A defendant wanting to use this defense would need to request it in a jury instruction if his case were tried to a jury. If illegal conduct is induced or solicited, then it can be viewed as entrapment. Entrapments happen more often than is commonly supposed. When permitted as jury instructions, they can be used to negate the specific intent of a crime.
The Two Types of Entrapment
So we have stated the basic elements of entrapment as they appear in Kansas and Missouri statutes. But a better way of understanding how entrapment works in the real world is to appreciate that there are two different “flavors” of entrapment: traditional entrapment, and entrapment by estoppel. How do they differ?
Traditional entrapment is what most people think of when they hear the term. Undercover sting operations usually come to mind. In traditional entrapment, we normally see the following things happening: (1) the government agent secretly and intentionally induced a borderline or unpredisposed defendant to slip into a crime; (2) the defendant is not aware of the government’s involvement; (3) the defendant knew his conduct was illegal and didn’t expect to get caught. Basically what is happening here is that the defendant is claiming “I was secretly induced into doing something even though I knew it was illegal.”
Entrapment by Estoppel
But there is another type of entrapment. Entrapment by estoppel is something quite different. Here, a defendant actually intends to commit the illegal conduct, but he has been assured by a government official that the conduct in question was acceptable. Essentially, the defendant relies on some mistaken interpretation of the law given to him by a government official, and is later prosecuted for it. These are the features of entrapment by estoppel: (1) the government mistakenly interprets the law; (2) the defendant relied on the government’s advice; and (3) the defendant believed his conduct was legal, and never contemplated prosecution.
As an example, consider a classic entrapment by estoppel case from 1965, Cox v. Louisiana, 379 U.S. 536 (1965). In this case, police officers had permitted defendant Cox to demonstrate near a courthouse. He was later prosecuted and convicted for picketing near the same courthouse. The Supreme Court threw out the conviction, relying on previous entrapment by estoppel case, Raley v. Ohio, 360 U.S. 423 (1959). The Court stated that “after the public officials acted as they did, to sustain [Cox’s] conviction for demonstrating where they told him he could would be to sanction an indefensible sort of entrapment by the state–convicting a citizen for exercising a privilege which the state had told him was available to him.”
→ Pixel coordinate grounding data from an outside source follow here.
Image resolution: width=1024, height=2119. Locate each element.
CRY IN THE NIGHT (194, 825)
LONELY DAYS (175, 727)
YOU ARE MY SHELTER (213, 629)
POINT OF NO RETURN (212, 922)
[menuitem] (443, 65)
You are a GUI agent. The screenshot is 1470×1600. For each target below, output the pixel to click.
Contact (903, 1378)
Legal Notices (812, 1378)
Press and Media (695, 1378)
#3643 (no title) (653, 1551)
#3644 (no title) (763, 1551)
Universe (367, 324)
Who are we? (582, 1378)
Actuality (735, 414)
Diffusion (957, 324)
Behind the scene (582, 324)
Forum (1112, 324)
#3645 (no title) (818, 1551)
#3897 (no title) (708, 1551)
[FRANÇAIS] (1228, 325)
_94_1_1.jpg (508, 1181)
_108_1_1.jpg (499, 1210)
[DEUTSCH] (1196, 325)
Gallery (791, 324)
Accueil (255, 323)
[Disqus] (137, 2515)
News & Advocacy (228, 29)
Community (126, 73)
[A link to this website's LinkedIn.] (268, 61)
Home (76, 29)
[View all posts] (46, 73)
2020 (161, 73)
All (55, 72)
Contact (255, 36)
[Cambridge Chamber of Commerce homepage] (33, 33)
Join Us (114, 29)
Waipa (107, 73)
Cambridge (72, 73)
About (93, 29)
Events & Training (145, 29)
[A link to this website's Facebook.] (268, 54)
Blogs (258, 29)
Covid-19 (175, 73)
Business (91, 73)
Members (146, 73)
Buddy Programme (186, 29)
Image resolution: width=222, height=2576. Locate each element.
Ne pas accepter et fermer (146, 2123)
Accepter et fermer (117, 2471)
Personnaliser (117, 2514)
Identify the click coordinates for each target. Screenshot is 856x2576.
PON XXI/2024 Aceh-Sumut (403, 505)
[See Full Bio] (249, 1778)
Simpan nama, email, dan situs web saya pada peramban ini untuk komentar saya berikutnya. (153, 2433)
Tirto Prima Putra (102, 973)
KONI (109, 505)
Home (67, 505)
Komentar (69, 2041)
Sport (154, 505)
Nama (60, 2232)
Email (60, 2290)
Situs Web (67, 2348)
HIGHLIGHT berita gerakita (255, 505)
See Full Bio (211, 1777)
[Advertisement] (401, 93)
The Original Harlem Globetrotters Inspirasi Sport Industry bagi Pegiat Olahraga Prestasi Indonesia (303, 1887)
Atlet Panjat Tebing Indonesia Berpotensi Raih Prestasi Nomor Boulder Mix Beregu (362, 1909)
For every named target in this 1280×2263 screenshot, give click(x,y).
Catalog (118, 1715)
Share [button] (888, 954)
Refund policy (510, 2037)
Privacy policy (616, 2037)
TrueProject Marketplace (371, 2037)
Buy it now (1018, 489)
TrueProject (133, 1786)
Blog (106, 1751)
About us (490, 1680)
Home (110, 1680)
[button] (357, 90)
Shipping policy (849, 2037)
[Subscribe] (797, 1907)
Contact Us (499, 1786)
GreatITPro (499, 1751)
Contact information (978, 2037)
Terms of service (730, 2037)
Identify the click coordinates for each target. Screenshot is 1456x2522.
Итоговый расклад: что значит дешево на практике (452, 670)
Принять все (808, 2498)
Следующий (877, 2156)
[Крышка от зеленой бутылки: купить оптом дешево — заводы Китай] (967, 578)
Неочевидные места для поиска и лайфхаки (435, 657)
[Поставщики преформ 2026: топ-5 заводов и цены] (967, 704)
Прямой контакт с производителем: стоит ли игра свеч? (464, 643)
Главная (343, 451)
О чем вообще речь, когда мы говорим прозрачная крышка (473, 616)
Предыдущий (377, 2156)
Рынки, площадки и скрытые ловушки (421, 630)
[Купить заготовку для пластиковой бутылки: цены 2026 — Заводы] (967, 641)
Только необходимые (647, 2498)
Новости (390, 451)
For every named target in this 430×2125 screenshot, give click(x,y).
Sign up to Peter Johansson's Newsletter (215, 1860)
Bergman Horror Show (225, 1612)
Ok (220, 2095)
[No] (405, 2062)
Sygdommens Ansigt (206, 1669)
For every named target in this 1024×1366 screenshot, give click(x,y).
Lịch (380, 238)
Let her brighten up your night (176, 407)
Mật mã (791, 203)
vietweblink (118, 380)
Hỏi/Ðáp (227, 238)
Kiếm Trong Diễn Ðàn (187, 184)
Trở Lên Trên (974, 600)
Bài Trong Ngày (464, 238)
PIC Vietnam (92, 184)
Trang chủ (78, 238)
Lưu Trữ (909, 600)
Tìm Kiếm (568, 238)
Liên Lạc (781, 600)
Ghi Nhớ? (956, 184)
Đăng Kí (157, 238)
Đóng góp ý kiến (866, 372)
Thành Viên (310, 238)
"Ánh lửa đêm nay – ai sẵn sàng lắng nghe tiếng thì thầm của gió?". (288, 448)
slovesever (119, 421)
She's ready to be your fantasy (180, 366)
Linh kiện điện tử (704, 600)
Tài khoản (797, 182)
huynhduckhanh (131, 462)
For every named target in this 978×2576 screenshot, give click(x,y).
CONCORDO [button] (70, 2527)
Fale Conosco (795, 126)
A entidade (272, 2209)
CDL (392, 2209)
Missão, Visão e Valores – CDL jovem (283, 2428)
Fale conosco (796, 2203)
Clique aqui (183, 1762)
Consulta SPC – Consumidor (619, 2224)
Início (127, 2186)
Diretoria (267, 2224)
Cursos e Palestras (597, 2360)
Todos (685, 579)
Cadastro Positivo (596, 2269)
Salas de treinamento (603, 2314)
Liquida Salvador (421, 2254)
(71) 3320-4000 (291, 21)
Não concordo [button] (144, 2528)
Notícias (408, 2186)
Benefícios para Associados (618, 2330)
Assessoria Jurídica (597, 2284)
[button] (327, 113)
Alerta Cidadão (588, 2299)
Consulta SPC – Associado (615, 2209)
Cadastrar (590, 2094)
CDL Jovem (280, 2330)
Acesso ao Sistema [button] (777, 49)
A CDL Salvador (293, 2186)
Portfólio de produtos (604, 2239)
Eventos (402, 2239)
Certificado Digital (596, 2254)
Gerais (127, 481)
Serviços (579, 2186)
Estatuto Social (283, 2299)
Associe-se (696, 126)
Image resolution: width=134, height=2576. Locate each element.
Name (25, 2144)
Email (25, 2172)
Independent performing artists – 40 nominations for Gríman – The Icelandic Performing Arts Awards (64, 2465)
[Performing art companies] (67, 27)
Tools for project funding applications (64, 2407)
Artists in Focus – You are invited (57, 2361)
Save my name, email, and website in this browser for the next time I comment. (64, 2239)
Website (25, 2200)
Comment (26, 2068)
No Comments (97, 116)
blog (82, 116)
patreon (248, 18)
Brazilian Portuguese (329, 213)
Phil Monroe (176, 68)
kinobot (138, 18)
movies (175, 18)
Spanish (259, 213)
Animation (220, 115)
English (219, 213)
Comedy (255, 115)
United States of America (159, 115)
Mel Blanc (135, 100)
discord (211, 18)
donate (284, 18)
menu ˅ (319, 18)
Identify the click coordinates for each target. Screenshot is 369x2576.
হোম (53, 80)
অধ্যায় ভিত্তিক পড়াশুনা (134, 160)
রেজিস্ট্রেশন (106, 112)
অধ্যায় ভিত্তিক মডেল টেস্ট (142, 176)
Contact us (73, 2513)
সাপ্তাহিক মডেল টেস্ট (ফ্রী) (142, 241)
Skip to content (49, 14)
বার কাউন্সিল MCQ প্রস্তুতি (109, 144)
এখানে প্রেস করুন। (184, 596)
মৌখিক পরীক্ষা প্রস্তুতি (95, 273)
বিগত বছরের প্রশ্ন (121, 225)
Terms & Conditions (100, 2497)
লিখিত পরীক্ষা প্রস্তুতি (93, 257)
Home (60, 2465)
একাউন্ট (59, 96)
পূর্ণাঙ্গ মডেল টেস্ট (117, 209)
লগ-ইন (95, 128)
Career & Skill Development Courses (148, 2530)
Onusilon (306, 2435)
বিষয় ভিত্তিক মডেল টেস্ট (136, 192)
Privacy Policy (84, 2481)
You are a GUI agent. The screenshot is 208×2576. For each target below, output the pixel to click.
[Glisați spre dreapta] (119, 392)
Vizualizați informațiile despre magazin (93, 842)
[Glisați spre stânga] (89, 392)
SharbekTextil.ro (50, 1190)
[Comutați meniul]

We should mention here that many states have adopted a related type of defense: mistake of law. “Mistake of law” is a defense to a crime if a defendant reasonably relies on the advice of a governmental figure, and it later turns out that this reliance was misplaced. Another defense related to entrapment by estoppel is the so-called “good faith” defense, often seen in tax fraud cases: a person claims that he relied in “good faith” on something he reasonably believed was the law.
The problem with “mistake of law” and “good faith” is that they often do not quite satisfy the fairness demands of due process. Entrapment by estoppel is a true constitutional defense, arising from case law. Unfortunately, it is a defense that is not as well known as it should be. But there are many situations where entrapment by estoppel can be deployed as part of a comprehensive defense strategy. It has a compelling line of Supreme Court cases to its credit, and because it is grounded in fundamental fairness, it is likely to resonate with juries and judges.